Exercise instructions -
1) In the news report on China–North Korea talks, which Chinese official will meet North Korean First Vice-Foreign Minister Kim Kye Gwan in Beijing?
2) Name every country that the news report on China–North Korea talks lists as taking part in the six-nation nuclear disarmament talks.
3) Pick up the news report on China–North Korea talks after its last sentence and write a further paragraph.

China and North Korea to hold talks

BEIJING — China’s Foreign Ministry said yesterday it will hold a strategic dialogue with North Korea this week following Pyongyang’s surprise offer of new talks with the United States.

Vice-Foreign Minister Zhang Yesui will meet North Korean First Vice-Foreign Minister Kim Kye Gwan tomorrow in Beijing, Chinese Foreign Ministry spokeswoman Hua Chunying told reporters.

“China has been paying close attention to developments on the peninsula, and has been actively working towards the early resumption of dialogue and negotiation by all sides,” Ms Hua said, referring to long-stalled six-nation nuclear disarmament talks hosted by China that includes South Korea, Japan, Russia, the US and North Korea.

North Korea surprised many when the National Defense Commission headed by its leader Kim Jong Un on Sunday proposed “senior-level” talks with the US to ease tensions and negotiate a formal treaty to end the Korean War, which ended only with an armistice, not a peace treaty.

The Obama administration said it was receptive to the proposal, but wants “credible negotiations” that will lead to a nuclear-free North.

The offer came just days after Pyongyang abruptly cancelled planned official talks with Seoul, the first high-level talks between North and South Korean officials in years. The North blamed the South for scuttling discussions that sought to mend estranged ties between the rival Koreas.

Recorded information -
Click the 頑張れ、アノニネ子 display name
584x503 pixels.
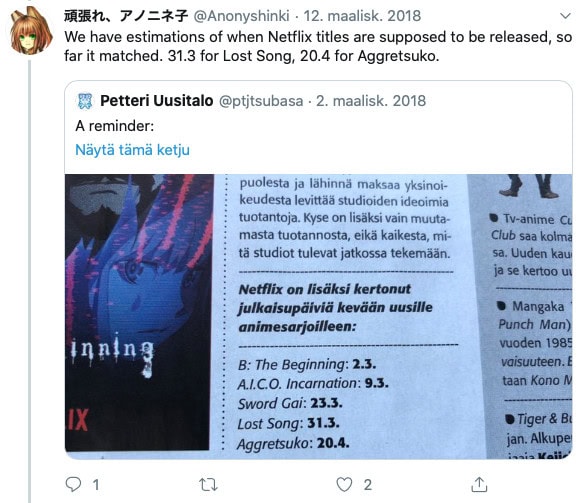click(126, 16)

Answers per task -
1) Vice-Foreign Minister Zhang Yesui.

2) China, South Korea, Japan, Russia, the United States, and North Korea.

3)
South Korea said yesterday it stood with the US in urging Pyongyang to take action towards scrapping its nuclear weapons to show it was sincere about seeking dialogue with Washington. “A sincere attitude and specific actions in regards to denuclearisation is critical,” said South Korea’s Unification Ministry spokesman Kim Hyung Suk, according to Yonhap News Agency.

Tensions spiked this year over Pyongyang’s long-range rocket launch and February nuclear test. The moves angered China, the North’s most important ally and biggest source of trade and aid, prompting a visit last month to Beijing by a top North Korean envoy who stated that Pyongyang was willing to take steps to return to talks.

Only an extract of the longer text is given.